[TASK INSTRUCTIONS]
**A)** Reproduce the passage of the Rowland resignation article from "Earlier, a spokesman" to "for the gifts." without any changes.
**B)** From the listing, pull out each line that contains the string "click".

By SUSAN HAIGH, Associated Press Writer
June 21, 2004

HARTFORD, Conn. - Gov. John G. Rowland will announce his resignation Monday night, amid a federal corruption investigation and a growing move to impeach him, his lawyer told The Associated Press.

The governor was planning to announce his resignation on a live television address to the state at 6 p.m., lawyer William Dow III said Monday. Rowland's resignation would elevate GOP Lt. Gov. M. Jodi Rell to governor. Dow would not specify when the resignation would take effect.

Earlier, a spokesman for the governor's office refused to comment.

Rowland, 47, a Republican easily re-elected to a third term in 2002, admitted late last year that he lied about accepting gifts and favors from friends, state contractors and state employees. But he continued to insist that he did nothing in return for the gifts.

[DATA FOR THE TASK]
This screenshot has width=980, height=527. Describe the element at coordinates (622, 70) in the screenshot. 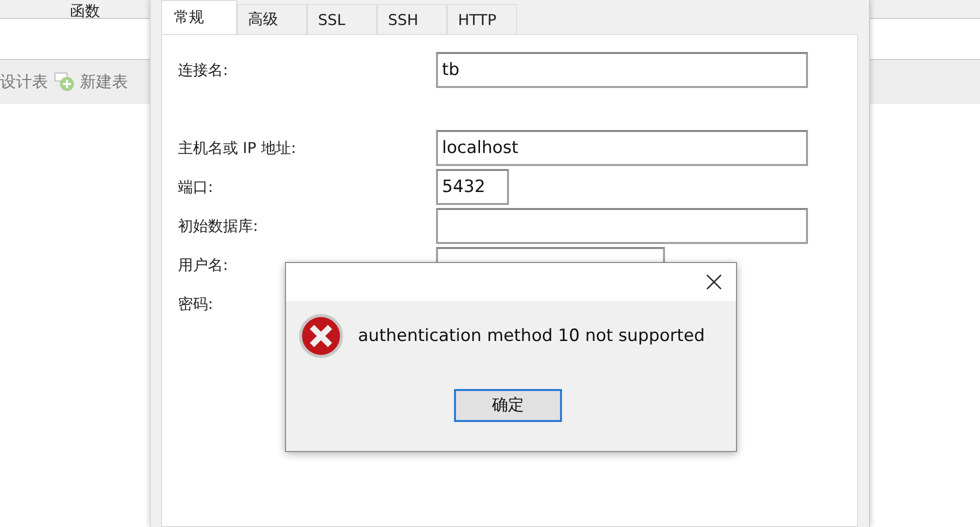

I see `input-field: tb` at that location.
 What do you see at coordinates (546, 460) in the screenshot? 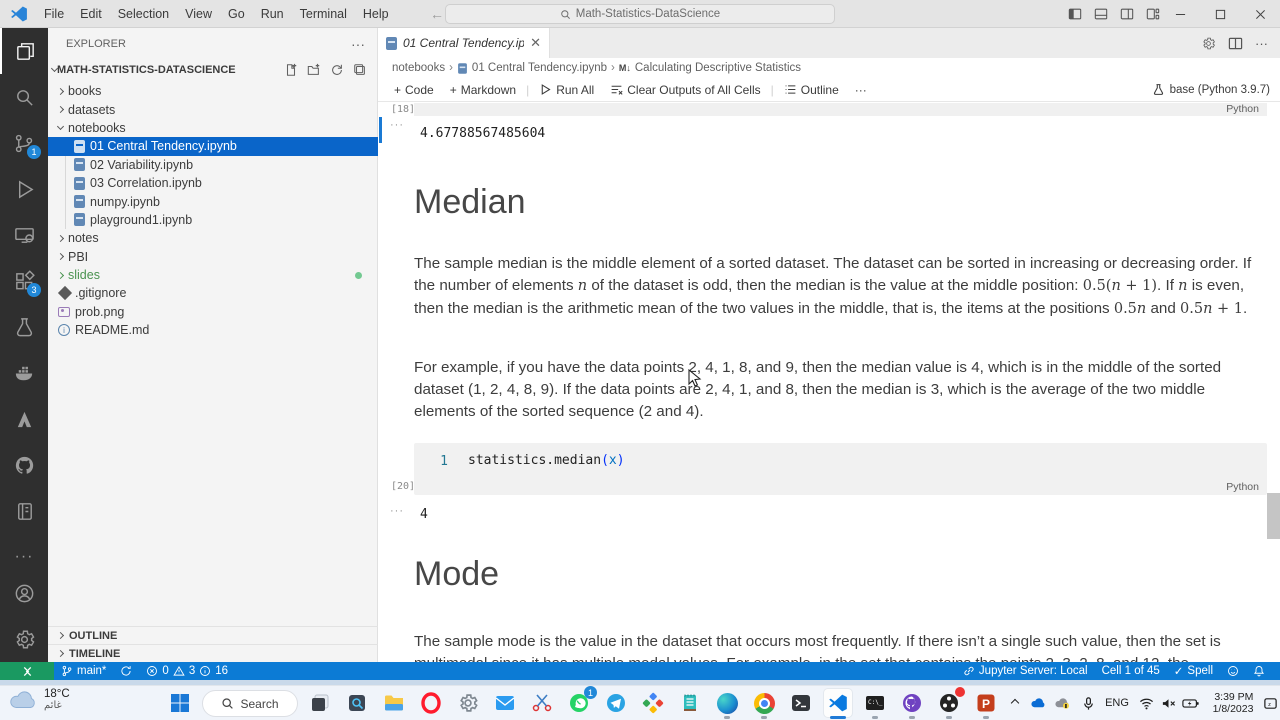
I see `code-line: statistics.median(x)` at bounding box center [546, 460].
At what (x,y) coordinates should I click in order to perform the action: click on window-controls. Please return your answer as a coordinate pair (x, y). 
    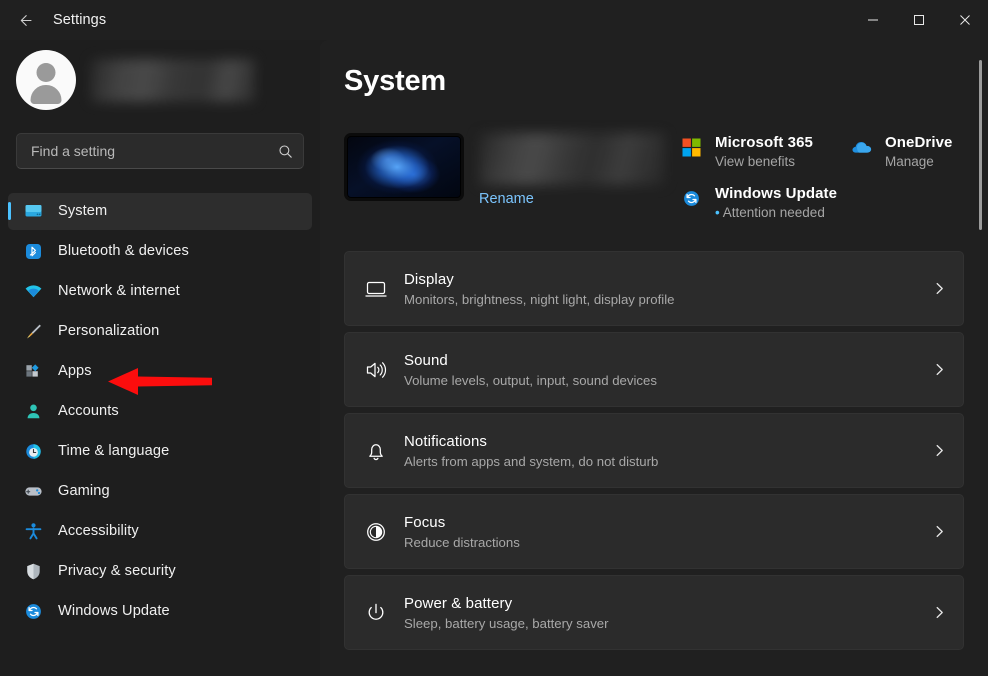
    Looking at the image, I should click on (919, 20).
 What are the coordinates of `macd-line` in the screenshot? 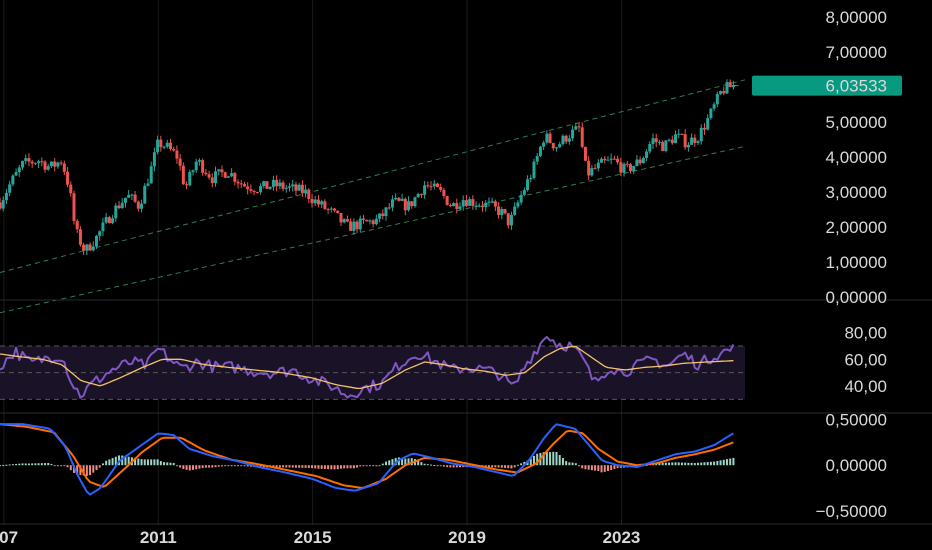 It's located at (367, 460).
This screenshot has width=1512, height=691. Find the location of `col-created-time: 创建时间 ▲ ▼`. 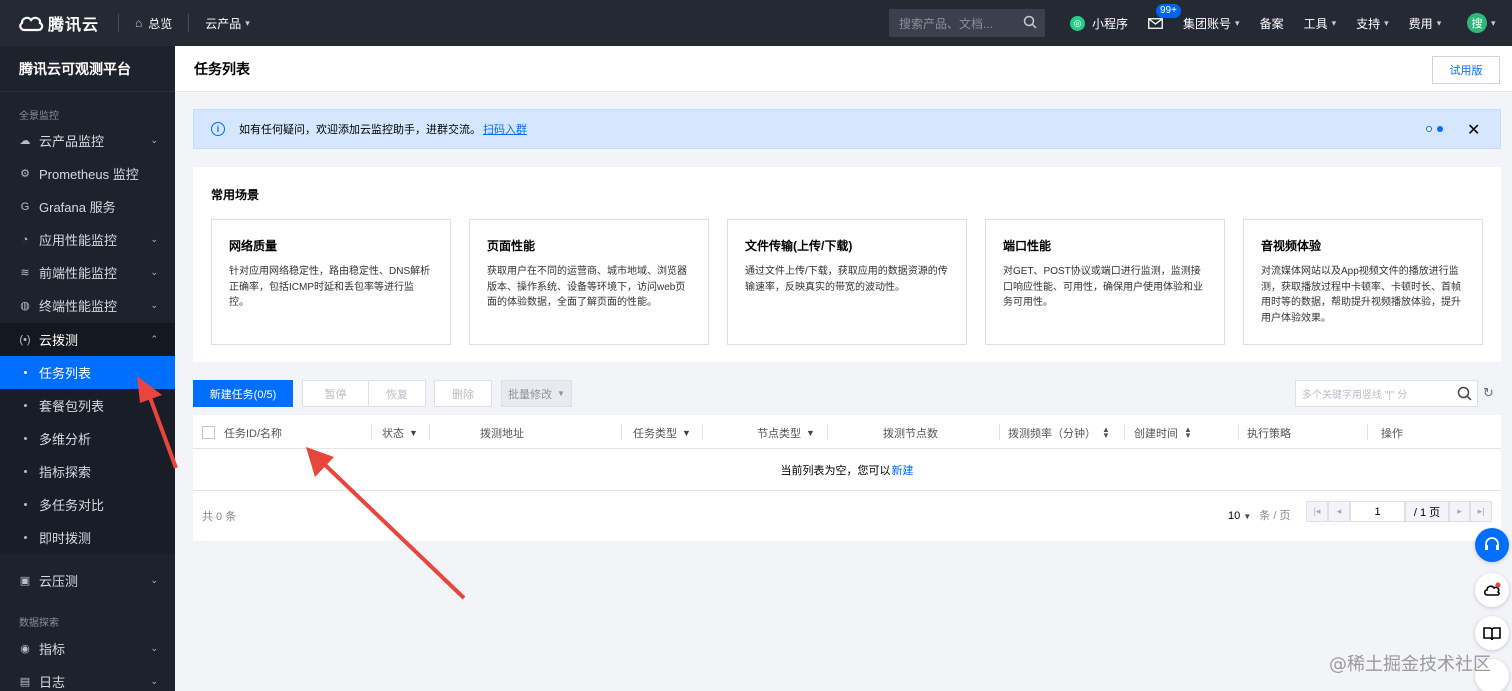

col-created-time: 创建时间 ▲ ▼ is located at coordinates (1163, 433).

[EXERCISE ANSWERS]
**A)**
Earlier, a spokesman for the governor's office refused to comment.

Rowland, 47, a Republican easily re-elected to a third term in 2002, admitted late last year that he lied about accepting gifts and favors from friends, state contractors and state employees. But he continued to insist that he did nothing in return for the gifts.

**B)**
At what (x,y) coordinates should I click in order to perform the action: click on window-controls. Please return your answer as a coordinate pair (x, y). 
    Looking at the image, I should click on (919, 20).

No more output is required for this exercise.